Whilst there’s obviously nothing inherently wrong with someone using their impact online to sell products, it certainly does add to the pressures that we face to consume more as individuals. Plus, whether the influencers know it or not, a lot of the companies that are advertised through sponsorships are unethical and unsustainable.
Take fast fashion brands, for example. The tag #OOTD (Outfit of the Day) has over 325 million posts to date, many of which are sponsored and feature fast fashion brands. Companies like this are known to be harming the planet: Polluting waterways through the dyeing process, creating masses of waste and producing the equivalent to 1.2 billion tonnes of Co2. Plus, they often use unsafe and unethical labour practices, meaning that by buying from them, we risk supporting the mistreatment of workers.
This isn’t just true within fashion, of course. Whatever the niche – beauty, interiors, parenting, food – there’s the potential to promote companies that are actively harming people and the planet.

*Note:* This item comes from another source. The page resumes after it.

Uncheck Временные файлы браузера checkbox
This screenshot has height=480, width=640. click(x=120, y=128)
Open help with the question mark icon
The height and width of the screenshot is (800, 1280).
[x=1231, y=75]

So, whilst increased consumption is a problem in itself, it’s many of the brands that we’re being encouraged to buy from (or, worse, to “haul”) that are even more of a problem.
Using influence for good: The eco-conscious creators that are changing the way we scroll
Like we said though, being an influencer isn’t inherently negative. In fact, there are a whole host of online creators that are using their platforms to actively change the way we think about consumption.

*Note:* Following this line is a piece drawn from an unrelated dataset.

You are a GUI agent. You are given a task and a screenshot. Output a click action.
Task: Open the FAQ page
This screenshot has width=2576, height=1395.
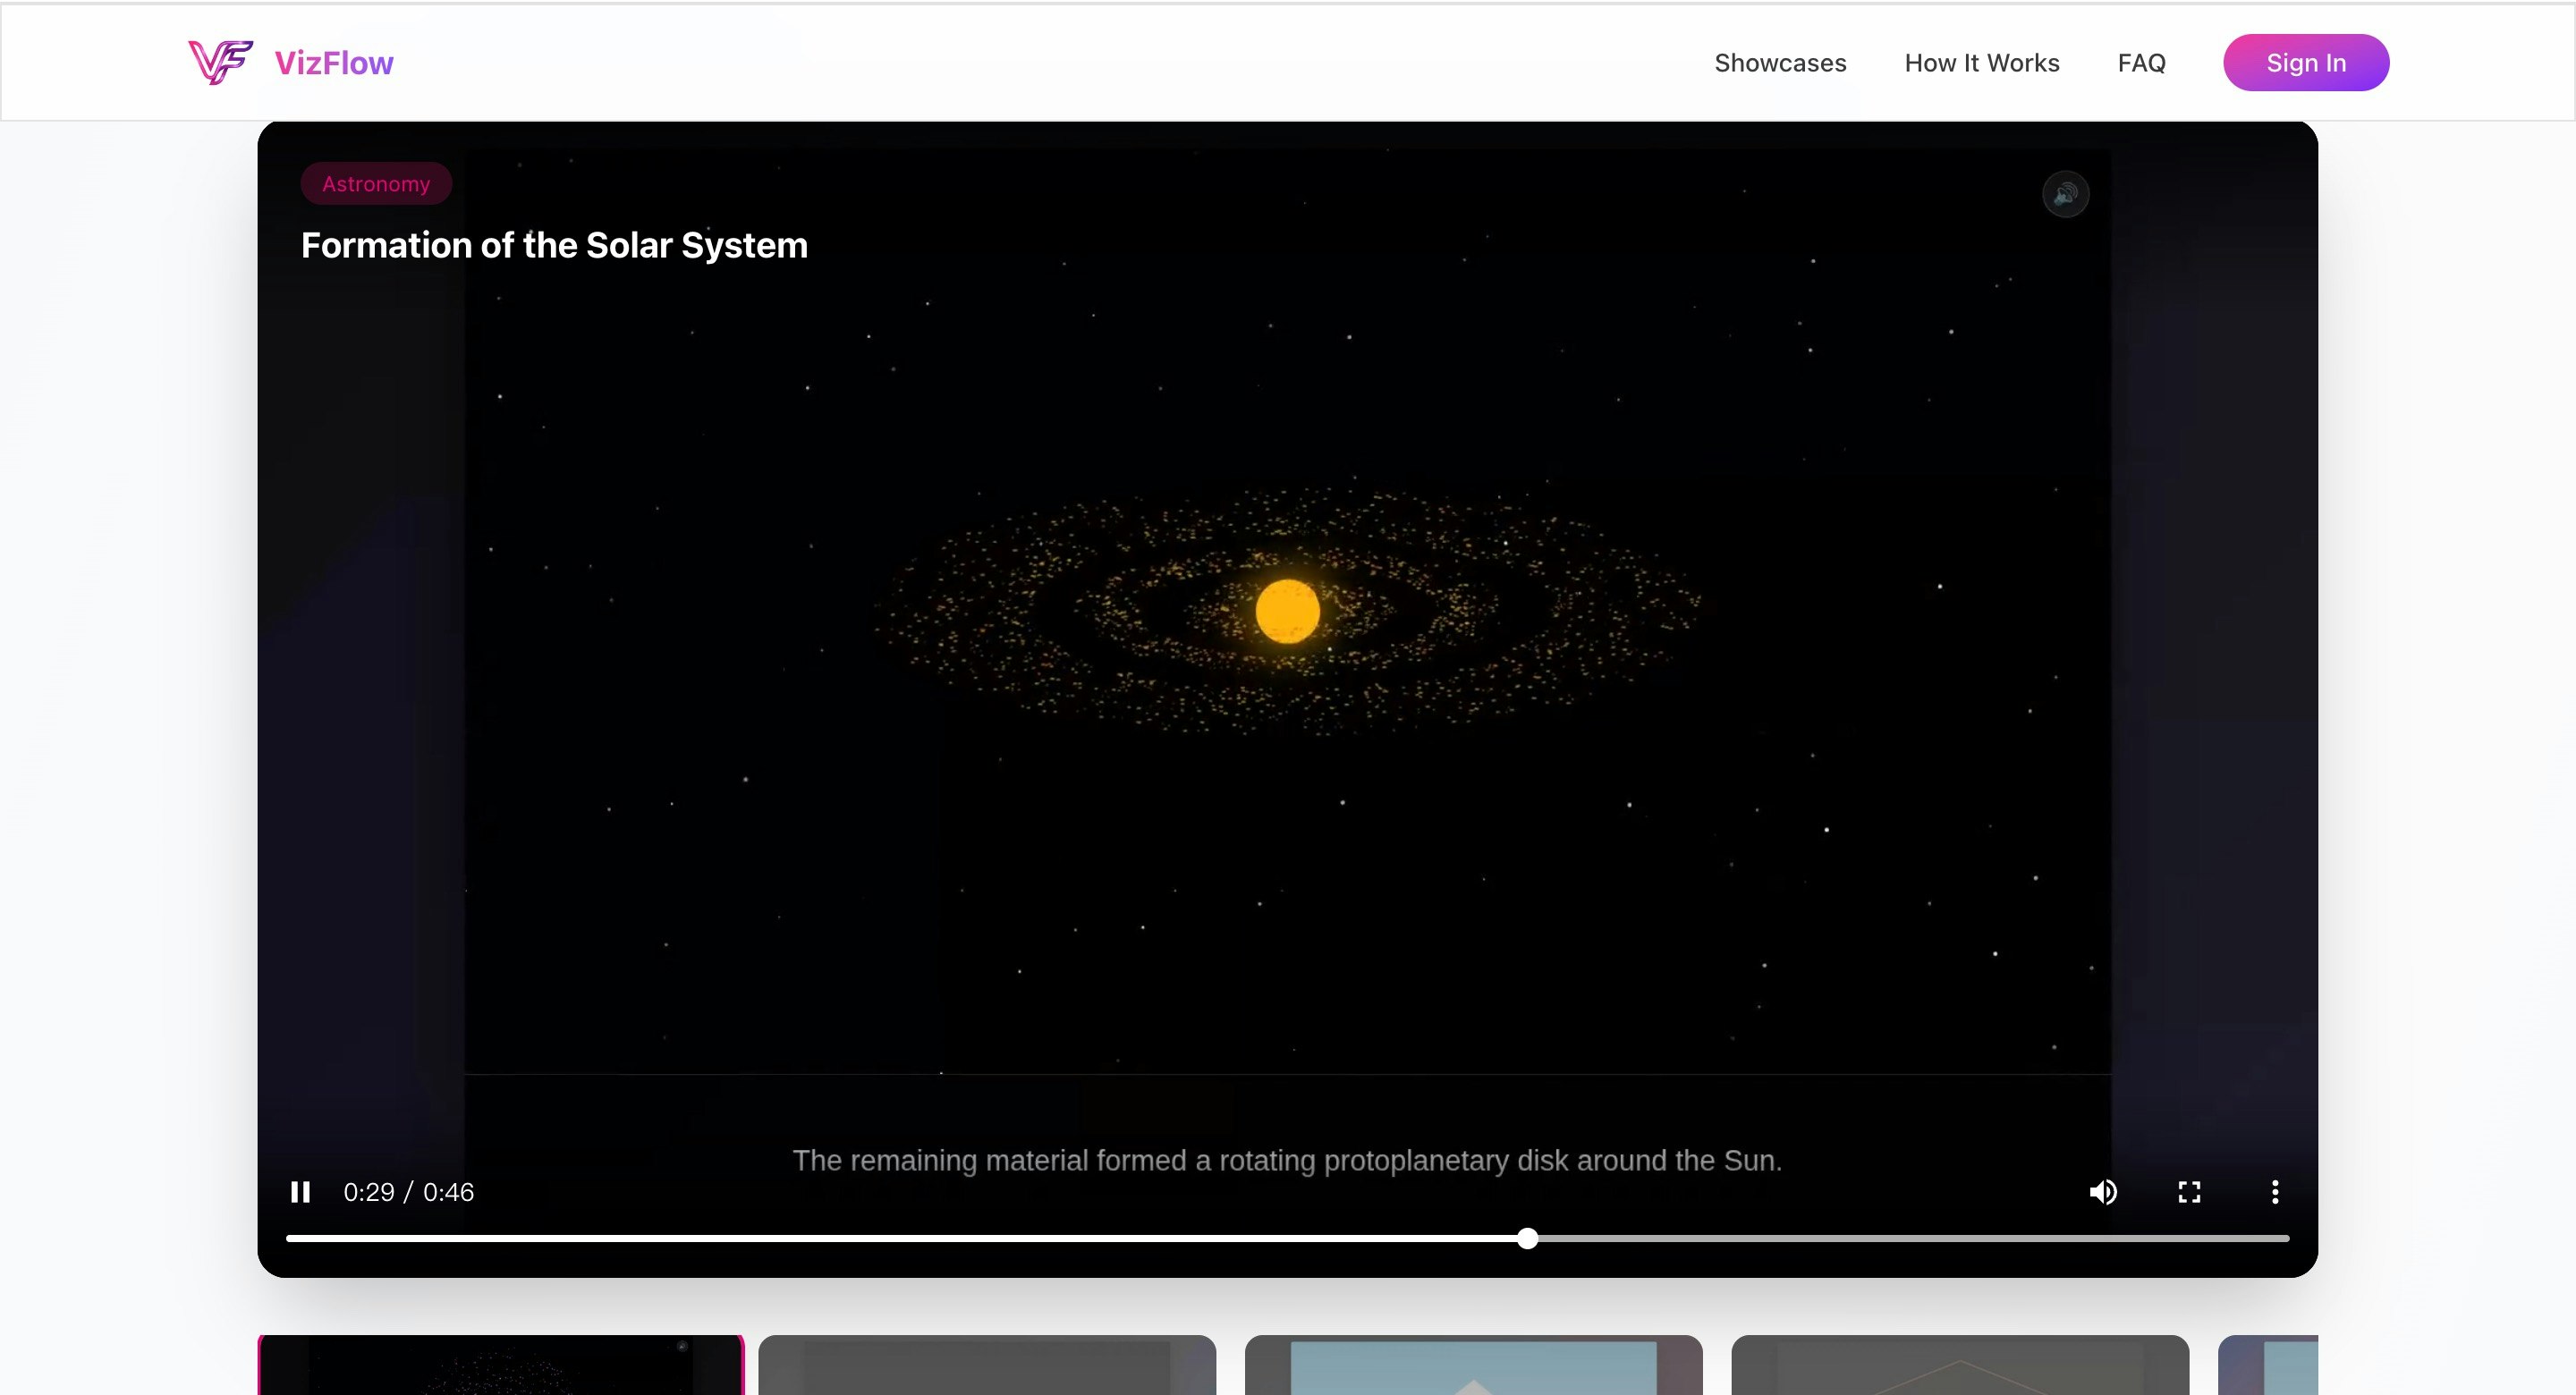pyautogui.click(x=2142, y=62)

Need proof? Take a look at just a handful of the ethical and sustainable influencers out there that are creating content that is literally planet-changing…
Venetia La Manna: Venetia is a slow fashion campaigner who encourages people to shop secondhand or ethically, as well as to only buy what they truly love and need. She shines a light on the realities of fast fashion, never wavering in her morals.
Aja Barber: As a slow Fashion activist and educator, Aja has a wealth of knowledge on sustainability and is constantly teaching her followers how to buy better.
Genesis Butler: At just 13, Genesis is already a big vegan activist for the planet, the animals and people, “because we’re all connected”. She gives us a huge amount of hope for the future of social media!
Nicole | Eco With Nico: Nicole shares conscious living, slow fashion and sustainability-based content, proving that you don’t have to be perfect to make progress as someone on a journey to more eco-friendly living.
Monika Poppy: With reviews and tips on sustainable living, Monika is the expert that you may be looking for to guide you towards a more low-waste and ethical lifestyle.
Whilst social media certainly does have the power to harm the planet indirectly, it also has massive potential to positively influence our habits. It can be a brilliant platform to share knowledge, to impact the way that others think and to open minds to being more ethical and sustainable in everyday life.
For the time being, it’s our responsibility as individuals to support ethical influencers and to be aware of the way that we are influenced on social media. In doing so, we can create an online space that promotes helping the planet, as opposed to harming it.